As a preliminary matter, the Magistrate Judge found that Plaintiff had alleged Officers Milliorn and Horton "observed Cortez ingest methamphetamine." R&R 6. The Court's de novo review of the Second Amended Complaint leads the undersigned to disagree with that conclusion. The factual allegations contained in the Second Amended Complaint state only that "Ms. Cortez consumed an overdose of methamphetamine at the time of the . . . traffic stop to avoid being found with methamphetamine in her possession." Pl.'s Second Am. Compl. ¶ 29. The complaint goes on to say that "Ms. Cortez was a known user of methamphetamine to Defendants" and exhibited "obvious signs of drug intoxication," but there is no specific factual allegation anywhere in the complaint that Officers Milliorn or Horton actually witnessed Cortez ingest the methamphetamine during the traffic stop or otherwise had any knowledge that she had ingested the drugs.1 See Pl.'s Second Am. Compl. ¶ 29. It is true that Plaintiff later states, while attempting to plead a cause of action under the Eighth Amendment, that "Defendants were deliberately indifferent to Ms. Cortez' (sic) medical needs as indicated by facts including but not necessarily limited to observation of Cortez' (sic) drug consumption[.]" Pl.'s Second Am. Compl. ¶ 44. The Magistrate Judge was presumably referencing this pleading when he stated that the complaint "alleges in plain text that the officers watched Cortez swallow the meth." R&R 7. But the Court notes that this is only a vague, conclusory allegation that lumps all eighteen Defendants into a collective group; it fails to reach the level of a plausible pleading because it does not identify which Defendants observed any drug consumption or when they observed it. This sentence is insufficient to plead that Officer Milliorn witnessed Cortez ingest methamphetamine during the traffic stop or arrest, or that Milliorn (as an agent of the City of Abilene) was aware of Cortez's medical condition as a result of having witnessed Cortez swallow something.

The Court finds that Cortez has failed to plead facts showing that the Abilene police officers had any subjective knowledge that Cortez took any drugs or that she was in medical danger prior to her transportation to the Taylor County Detention Center; consequently, Cortez has not shown that Milliorn acted with deliberate indifference towards her serious medical needs.2 Further, the Magistrate Judge correctly found that the Second Amended Complaint fails to assert that the alleged failure of Officers Milliorn and Horton to provide medical care to Cortez was the result of any custom or policy of the City of Abilene.

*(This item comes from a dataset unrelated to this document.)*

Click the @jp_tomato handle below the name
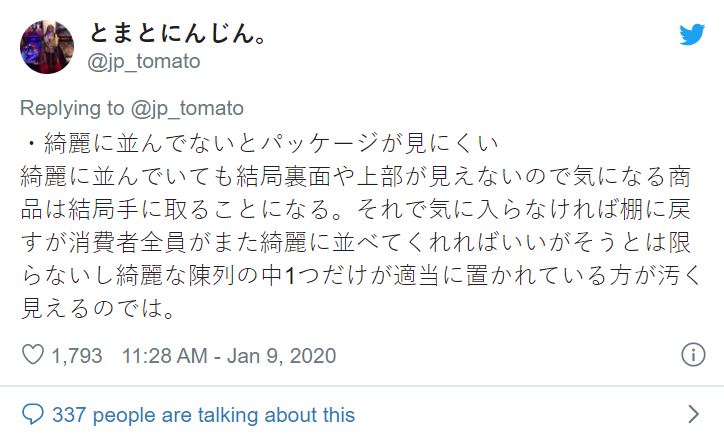The height and width of the screenshot is (440, 724). click(x=145, y=62)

For these reasons, Milliorn and the City's motions to dismiss must be granted as to the claims for refusal of reasonable medical care and Plaintiff's objection to this recommended dismissal is OVERRULED.

In the alternative — even if the Court were to accept Plaintiff's vague and conclusory assertion in Paragraph 44 as a sufficiently plausible pleading that Officers Milliorn and Horton saw Cortez swallow the methamphetamine or were in some other way made aware that she had ingested drugs — the Court agrees with the Magistrate Judge's conclusions that the Second Amended Complaint fails to contain sufficient allegations that the officers (and, by extension, the City) actually drew any inference of a substantial risk of serious harm or responded in a way that would indicate they subjectively intended to harm Cortez. The Court also agrees with the Defendants that Plaintiff's responses to the motions to dismiss and objections to the Report and Recommendation improperly rely on new allegations not actually made on the face of her pleading and that Plaintiff improperly relies on global, generic allegations against "Defendants" without specifically identifying the independent acts or omissions of Milliorn or the City. For each of these alternative reasons, the Court is further inclined to overrule Plaintiff's objections and adopt the recommendation of dismissal.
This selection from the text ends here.